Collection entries
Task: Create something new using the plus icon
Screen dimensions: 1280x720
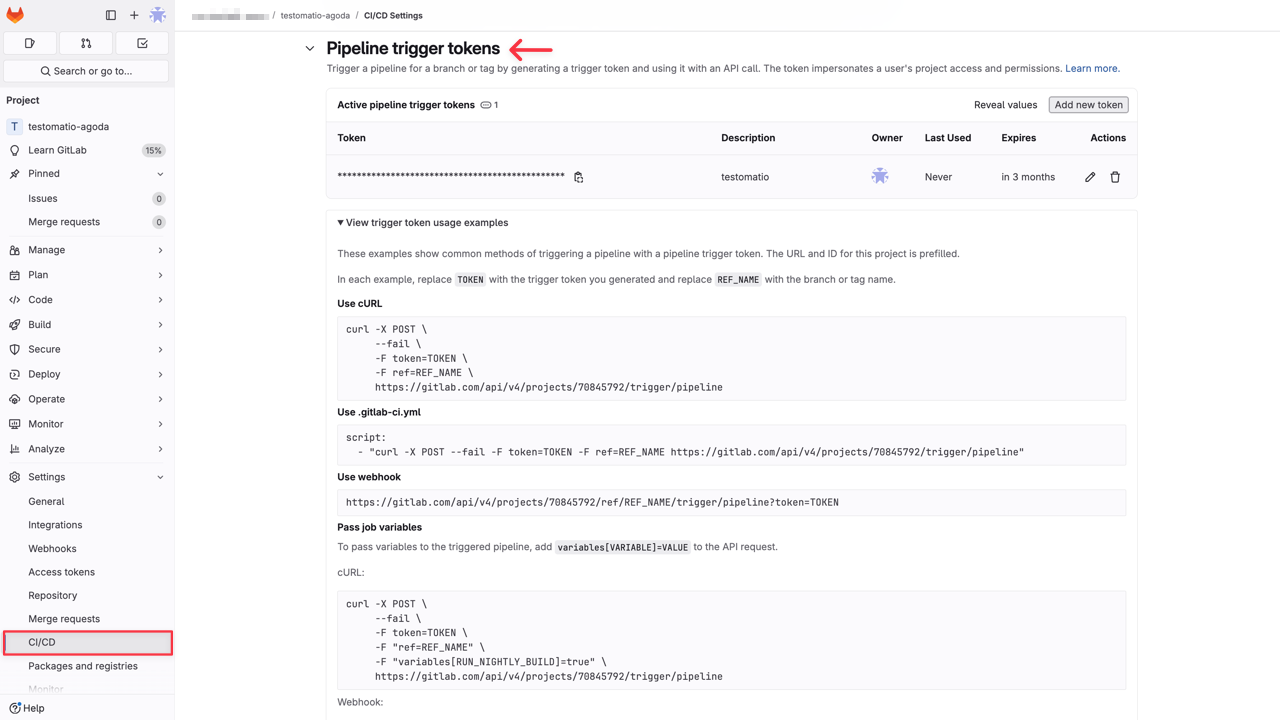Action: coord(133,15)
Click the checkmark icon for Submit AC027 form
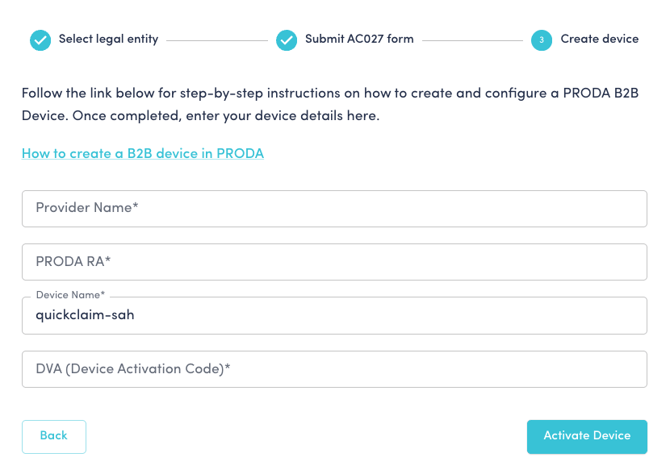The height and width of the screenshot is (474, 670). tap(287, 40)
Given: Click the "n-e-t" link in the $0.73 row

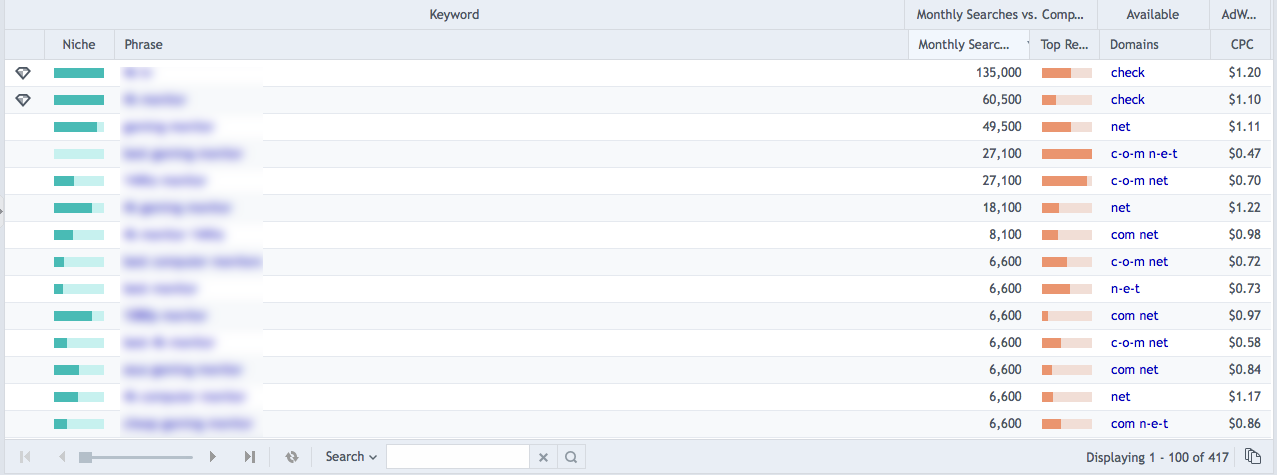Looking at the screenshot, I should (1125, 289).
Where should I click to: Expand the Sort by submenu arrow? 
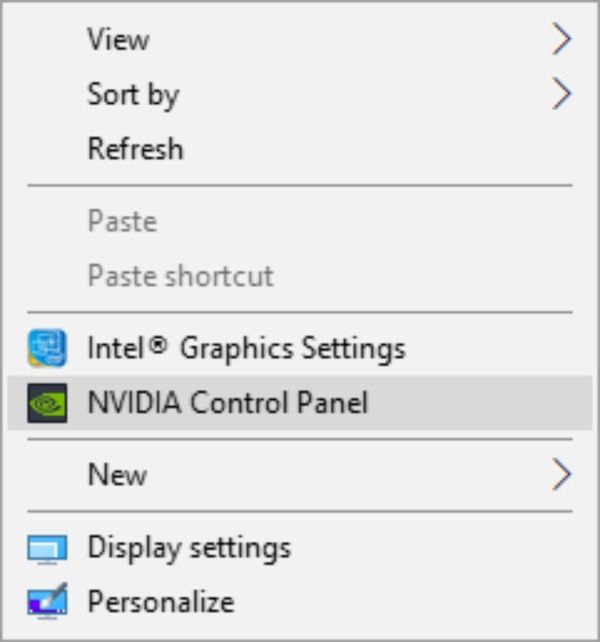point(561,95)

--

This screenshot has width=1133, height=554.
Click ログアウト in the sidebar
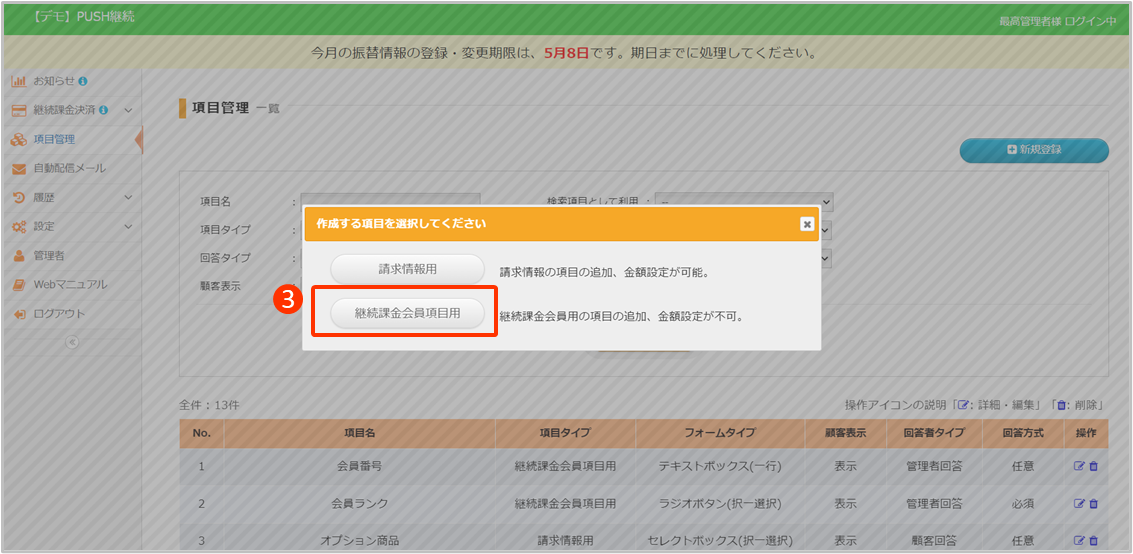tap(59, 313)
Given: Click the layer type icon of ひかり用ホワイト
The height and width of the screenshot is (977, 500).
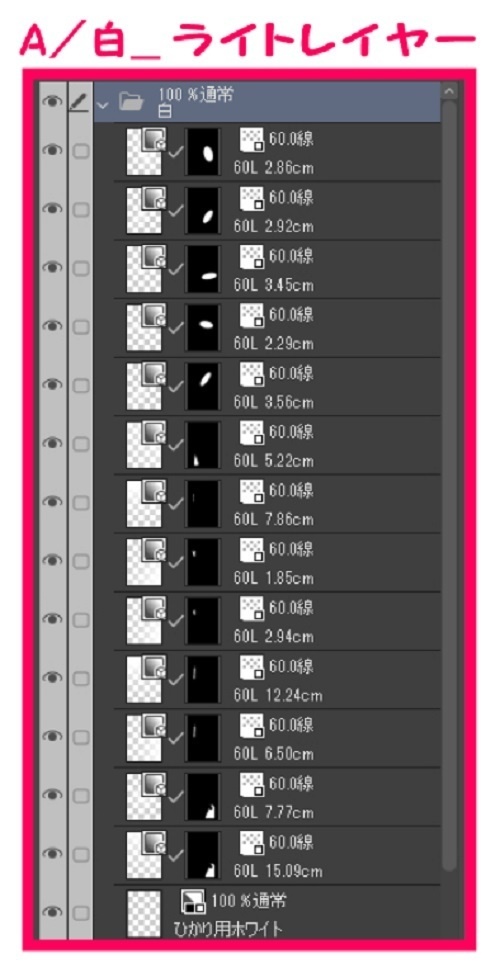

• WORK TO COMPLETE
Reproduce the stretch of the records from "Given: Click the layer type icon of ひかり用ホワイト" through "The height and width of the screenshot is (977, 500).", substituting "visibility toggle" for "layer type icon" and keeping everything else the same.

• WRITTEN REPLY
Given: Click the visibility toggle of ひかり用ホワイト
The height and width of the screenshot is (977, 500).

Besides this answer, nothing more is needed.